Combustível

Combustível

Nada é mais atemporal que o presente. É no agora que reside o ínfimo e o infinito. É no agora que divagamos entre memórias e sonhos. Na última conversa que tive com meu pai antes de ele morrer, falávamos sobre o infinitésimo e o infinito, sobre como deus e o inexplicável residem naquilo que não conseguimos conceber – o nada e o tudo, a dor e a plenitude. O presente, este no qual fazemos valer tudo o que somos- nossas decisões e fracassos, nossas conquistas mais desejadas- este presente não transcende. Ele é. O presente é o verbo. Todo o resto é abstração. E agora, aterrissando em São Paulo numa noite fria e tão brilhante, olhei de cima parte das luzes em contraste com o breu e pensei “quantos, nesta loucura de cidade, sonham?
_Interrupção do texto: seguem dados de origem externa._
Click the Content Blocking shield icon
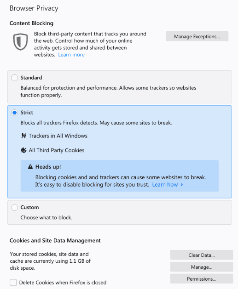 coord(20,42)
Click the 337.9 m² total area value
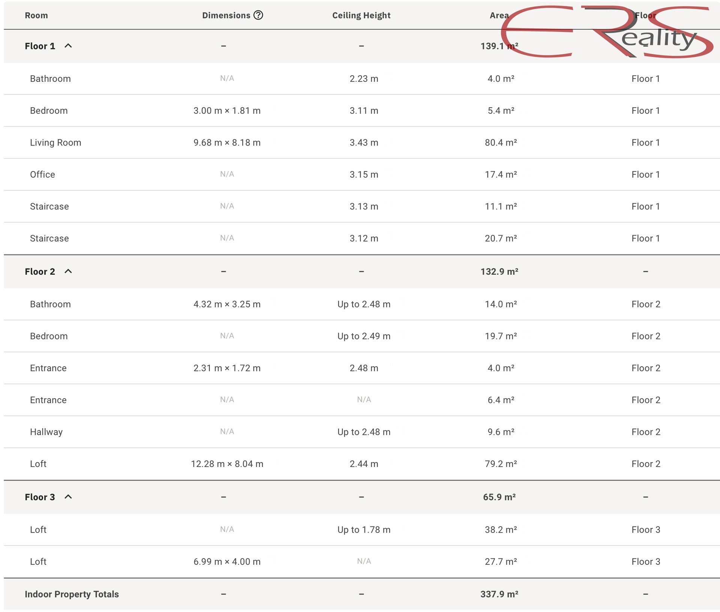 tap(499, 594)
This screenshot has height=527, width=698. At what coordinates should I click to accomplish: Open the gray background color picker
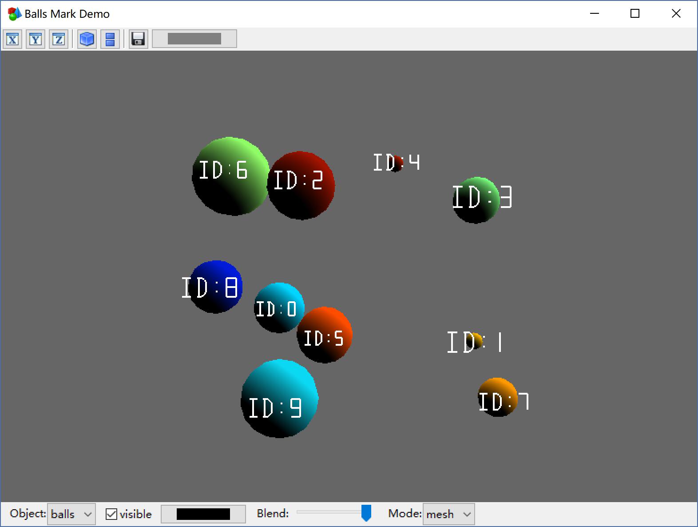tap(194, 39)
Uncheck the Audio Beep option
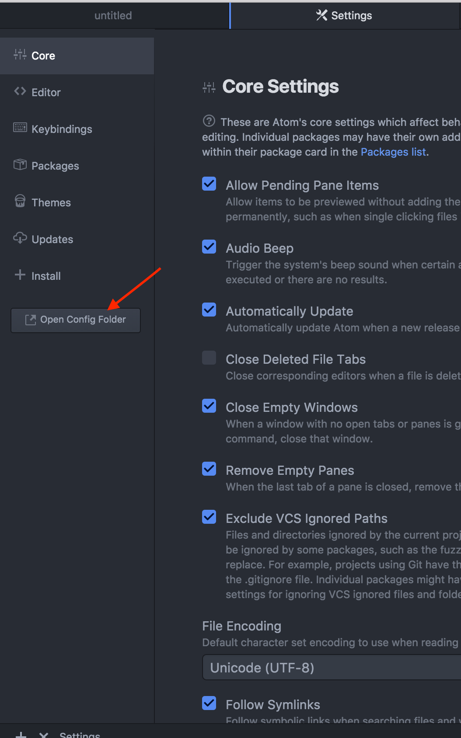The width and height of the screenshot is (461, 738). 209,247
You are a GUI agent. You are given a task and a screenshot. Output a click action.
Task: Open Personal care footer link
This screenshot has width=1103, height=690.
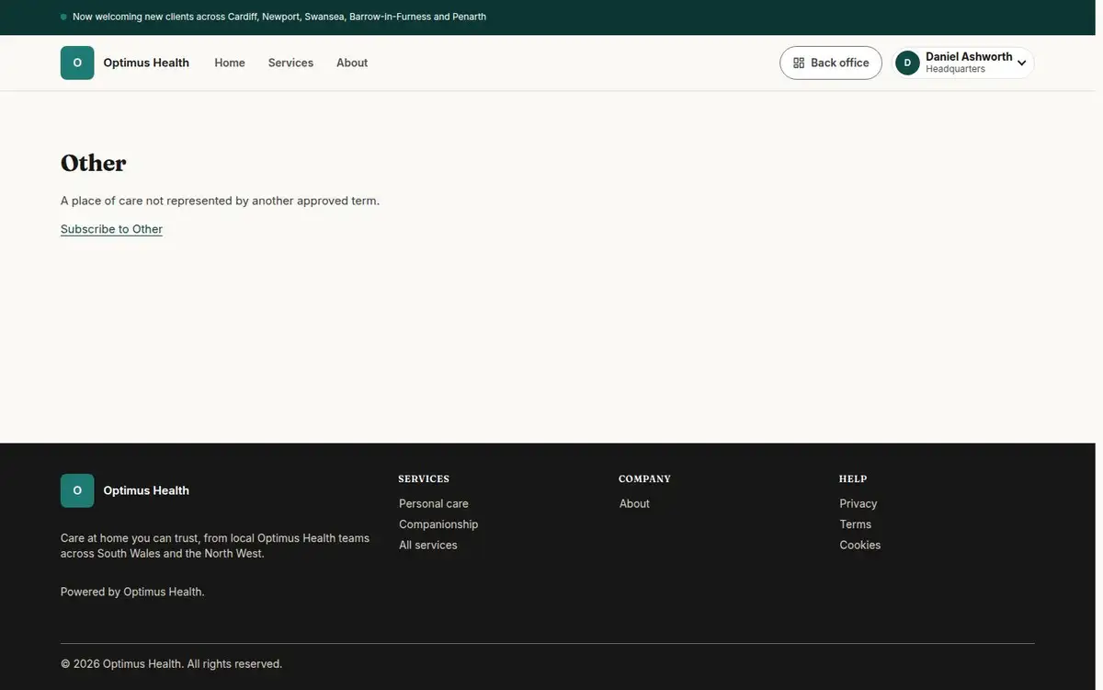(x=434, y=503)
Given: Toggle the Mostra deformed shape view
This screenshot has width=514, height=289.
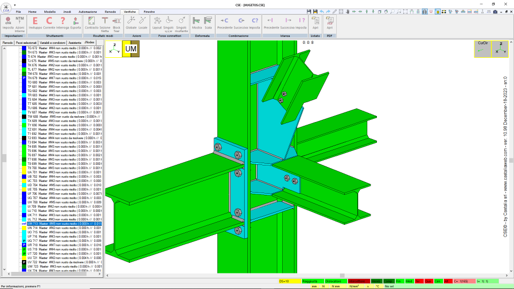Looking at the screenshot, I should coord(196,23).
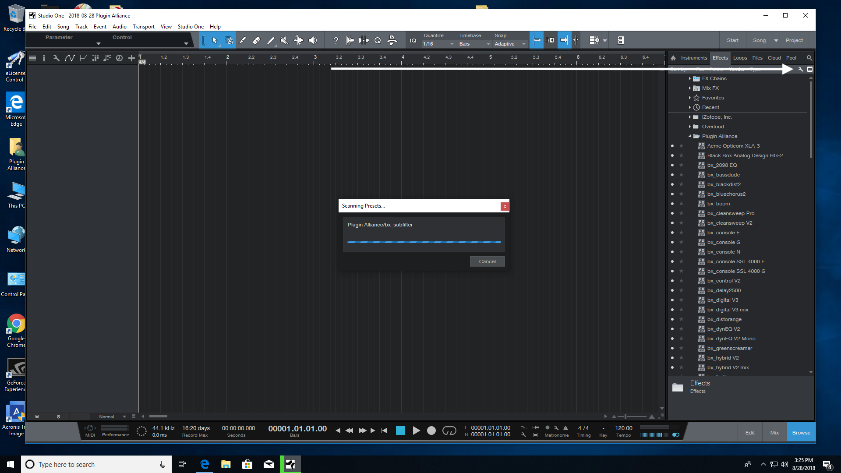Collapse the Plugin Alliance folder

click(689, 136)
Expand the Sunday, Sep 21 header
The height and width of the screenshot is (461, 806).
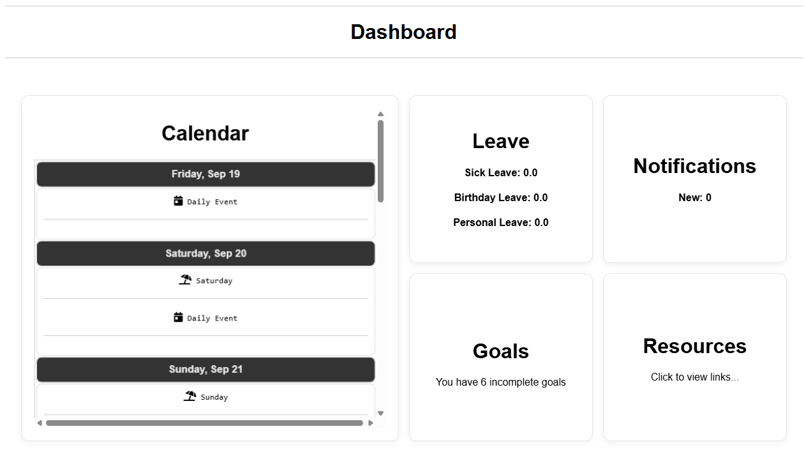point(205,369)
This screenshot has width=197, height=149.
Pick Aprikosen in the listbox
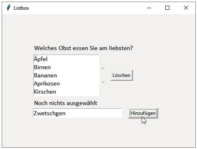tap(66, 83)
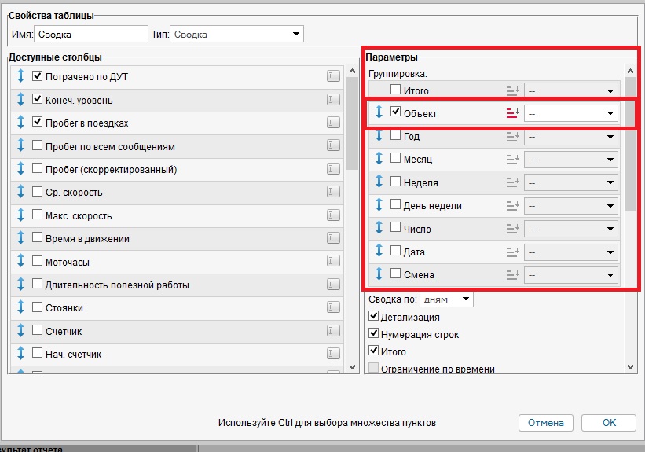Click the reorder arrows beside Ср. скорость
The image size is (645, 452).
tap(21, 193)
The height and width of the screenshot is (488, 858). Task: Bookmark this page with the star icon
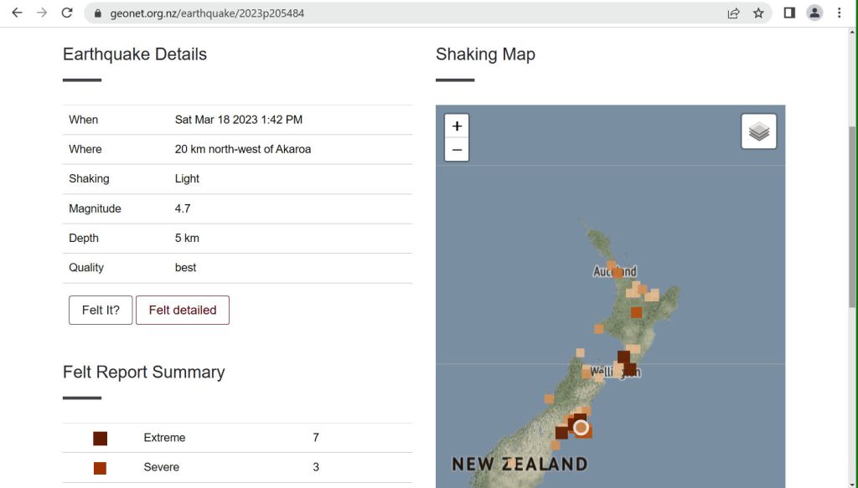(x=758, y=13)
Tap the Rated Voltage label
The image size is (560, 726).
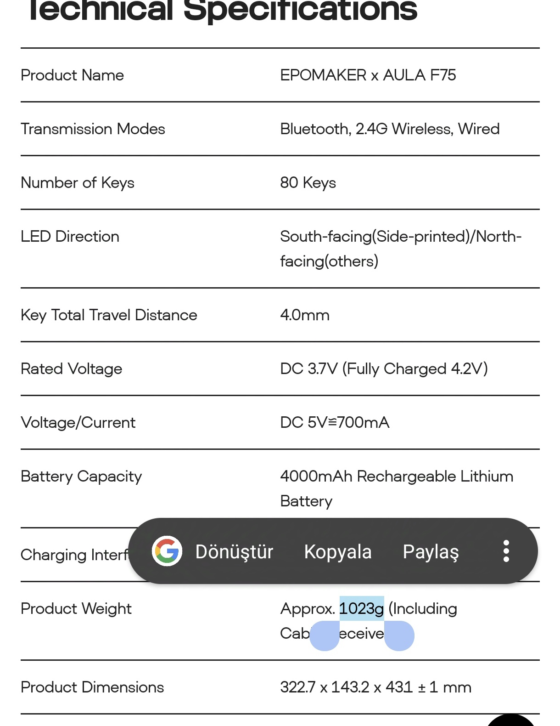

Quantos desistiram da beleza da vida? O que resta a quem não crê ou não sonha ou nada quer? Naquela última conversa com meu pai- enquanto falávamos das abstrações, me lembro de contar que eu tinha a sensação de nunca ter tomado uma decisão na vida. Sentia como se eu tivesse sido sempre isenta de planos e sonhos. Matematicamente ele me respondeu “aí é com você, gordinha”. Como nunca acreditei em destino nem na sorte e sempre deixei o acaso me conduzir, aquela frase me tocou. Não sei exatamente descrever os efeitos dela em mim nos cinco anos que decorreram após aquela última conversa. Nunca fomos de trocar conselhos. Mas passei os últimos anos costurando sonhos e planos com delicadeza. Não passei a acreditar em deus, mas comecei a olhar minha vida a partir das decisões que eram minhas e que nunca as havia tomado. Uma colcha de retalhos que, inexplicavelmente, me levou a São Paulo, esta cidade que agora vejo aqui de cima e onde eu queria ter estado desde muito tempo. Não sei responder porquê, mas sei que tudo convergiu neste momento exato de estar aqui, olhando pra esta São Paulo que me mete medos e reanima. Este é meu presente, meu agora. Atemporal, carregado de memórias e sonhos e projetos. E acaba que sinto como se estivesse transcendendo. Eis meu combustível no momento da mudança. Combustível que só entra em combustão no exato momento em que liberamos uma energia para que queime. A alma não só inventa. Ela realiza, é combustível e é a energia que o faz queimar. Não vejo a hora de acender o fogo da minha história e meus amores nesta cidade.